Eoin Treacy's view However, that short-term support only masks some of the problems which underlie many western sovereign markets such as the massive increase in supply, low yields and dependence on some form of quantitative easing to support the market. Unless, one is an avid believer in the long-term deflationary hypothesis (which incidentally is likely to receive more air time as long as markets remain in a corrective phase) then one would have to assume that it is only a matter of time before government bond yield rise enough to draw money away from stock markets, or equities fall enough to reintroduce the so-called flight to quality in government bonds.

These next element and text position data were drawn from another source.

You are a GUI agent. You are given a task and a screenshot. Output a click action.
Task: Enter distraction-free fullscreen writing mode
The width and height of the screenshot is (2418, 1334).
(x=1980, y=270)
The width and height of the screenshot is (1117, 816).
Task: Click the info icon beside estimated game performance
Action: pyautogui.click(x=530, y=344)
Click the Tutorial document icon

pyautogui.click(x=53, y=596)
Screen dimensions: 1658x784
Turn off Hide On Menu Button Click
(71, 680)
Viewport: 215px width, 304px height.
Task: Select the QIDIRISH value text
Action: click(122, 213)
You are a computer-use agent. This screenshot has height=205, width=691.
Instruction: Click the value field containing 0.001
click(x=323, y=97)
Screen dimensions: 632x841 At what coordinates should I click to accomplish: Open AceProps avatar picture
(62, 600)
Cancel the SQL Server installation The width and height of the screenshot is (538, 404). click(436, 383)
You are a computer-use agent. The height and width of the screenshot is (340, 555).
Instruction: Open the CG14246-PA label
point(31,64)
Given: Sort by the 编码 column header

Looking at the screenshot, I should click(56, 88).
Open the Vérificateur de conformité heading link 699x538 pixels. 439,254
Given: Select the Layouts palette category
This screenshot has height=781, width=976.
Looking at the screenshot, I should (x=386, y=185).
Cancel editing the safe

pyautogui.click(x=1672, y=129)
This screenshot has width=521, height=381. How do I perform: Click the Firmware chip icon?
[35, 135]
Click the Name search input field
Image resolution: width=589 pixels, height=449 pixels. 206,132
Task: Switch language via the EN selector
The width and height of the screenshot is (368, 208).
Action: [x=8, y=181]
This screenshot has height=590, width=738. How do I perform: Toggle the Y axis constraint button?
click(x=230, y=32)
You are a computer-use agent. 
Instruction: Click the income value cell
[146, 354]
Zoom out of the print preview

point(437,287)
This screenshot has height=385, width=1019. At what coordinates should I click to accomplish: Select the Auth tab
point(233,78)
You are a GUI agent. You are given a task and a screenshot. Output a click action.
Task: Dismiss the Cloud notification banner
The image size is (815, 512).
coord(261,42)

To date, sovereign bonds have been relatively steady in the face of a sell-off in stock and commodity markets and at current levels are not an impediment to stock markets. A significant move in US government bond yields would be needed to create such a situation. Here is a section by David from Comment of the Day on January 11th which remains equally true today:

I will take my cue from the chart action, with particular interest in how higher yields affect stock markets. For me, a sustained move above 4% by US 10-Year Treasuries (historic, monthly & weekly) will be equivalent to a yellow caution light for equity investors. Above 5%, stock markets could be in dangerous territory, as we saw in the last cycle.